The first water mains in Philadelphia were installed in the 1800s. Philadelphia Water currently maintains 3,200 miles of water mains that can be classified into three distinct sections of mains: transmission mains, distribution mains, and service mains.

Transmission mains are larger water mains that move vast amounts of water across Philadelphia between pump stations and reservoirs. They are typically more than 16 inches in diameter. Distribution mains, by comparison, are smaller than 16 inches in diameter and are used to carry water from transmission mains to customer service connections. Service connections are the individual connections owned by the property owner that connect to distribution mains and channel water into a building or house.

===Water main breaks===
A water main break happens when a hole or crack develops in a main and causes it to rupture. They typically result from the external corrosion of the pipe. The water typically finds its way to the surface due to the extreme amount of pressure the water is under. Millions of gallons of water can flow from a single break. In order to get the break under control, the water is shut off and the section of pipe that ruptured is replaced.

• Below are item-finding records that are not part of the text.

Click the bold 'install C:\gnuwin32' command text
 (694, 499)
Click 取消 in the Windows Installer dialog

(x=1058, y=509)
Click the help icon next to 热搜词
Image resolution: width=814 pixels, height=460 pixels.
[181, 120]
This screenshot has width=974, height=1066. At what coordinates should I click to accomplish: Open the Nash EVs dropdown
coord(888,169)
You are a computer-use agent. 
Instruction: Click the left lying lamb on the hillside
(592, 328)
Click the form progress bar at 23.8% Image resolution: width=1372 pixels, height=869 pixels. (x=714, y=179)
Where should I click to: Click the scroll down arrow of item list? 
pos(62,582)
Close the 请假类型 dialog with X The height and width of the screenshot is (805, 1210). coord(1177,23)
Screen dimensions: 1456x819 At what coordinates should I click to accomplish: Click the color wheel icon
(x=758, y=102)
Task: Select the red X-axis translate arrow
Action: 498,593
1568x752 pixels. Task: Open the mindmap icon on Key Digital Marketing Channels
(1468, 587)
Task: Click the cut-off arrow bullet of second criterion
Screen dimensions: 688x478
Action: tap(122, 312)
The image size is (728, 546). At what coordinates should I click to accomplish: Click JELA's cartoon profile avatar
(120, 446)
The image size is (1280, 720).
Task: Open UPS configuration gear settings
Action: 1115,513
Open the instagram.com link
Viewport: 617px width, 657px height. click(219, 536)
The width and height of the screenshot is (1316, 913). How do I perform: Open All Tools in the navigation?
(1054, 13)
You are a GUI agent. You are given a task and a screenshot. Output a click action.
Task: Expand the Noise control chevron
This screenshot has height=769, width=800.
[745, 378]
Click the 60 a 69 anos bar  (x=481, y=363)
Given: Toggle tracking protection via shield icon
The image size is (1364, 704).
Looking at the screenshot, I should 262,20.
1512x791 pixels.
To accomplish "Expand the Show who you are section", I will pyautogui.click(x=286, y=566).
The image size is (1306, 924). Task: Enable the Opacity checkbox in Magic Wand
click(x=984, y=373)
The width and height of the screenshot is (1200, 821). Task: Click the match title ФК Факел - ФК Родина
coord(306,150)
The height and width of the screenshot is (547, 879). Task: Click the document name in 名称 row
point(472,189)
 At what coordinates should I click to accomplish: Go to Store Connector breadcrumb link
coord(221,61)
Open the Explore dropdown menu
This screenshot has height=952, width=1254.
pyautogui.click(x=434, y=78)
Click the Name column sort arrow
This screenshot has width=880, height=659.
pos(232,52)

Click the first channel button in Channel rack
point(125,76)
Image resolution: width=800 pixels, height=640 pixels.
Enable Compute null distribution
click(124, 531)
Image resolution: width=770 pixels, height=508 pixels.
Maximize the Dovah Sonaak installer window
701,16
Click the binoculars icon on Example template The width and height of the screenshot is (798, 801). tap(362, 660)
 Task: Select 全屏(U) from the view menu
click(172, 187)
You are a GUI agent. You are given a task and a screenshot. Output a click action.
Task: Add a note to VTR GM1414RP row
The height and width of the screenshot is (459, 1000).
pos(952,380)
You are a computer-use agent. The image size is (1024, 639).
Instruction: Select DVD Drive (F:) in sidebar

Philadelphia tracks the number of water main breaks that occur in 1,000 miles of main. The company uses a five-year moving average to smooth out the effect of weather variations. Based on historical information dating back to 1930, the average for 2001 was 212 breaks for every 1,000 miles of main– the lowest total over 45 years and better than the national average of 240–270 breaks per 1,000 miles.

== Green initiatives ==

Philadelphia Water Department developed some green initiatives, including "Biogas Cogeneration," "Green City, Clean Waters," and "Green Stormwater Infrastructure."

===Biogas cogeneration===
The technology for biogas cogeneration has been endorsed by the U.S. Environmental Protection Agency and allows for electricity and heat to be produced by the methane gas given off during sewage treatment.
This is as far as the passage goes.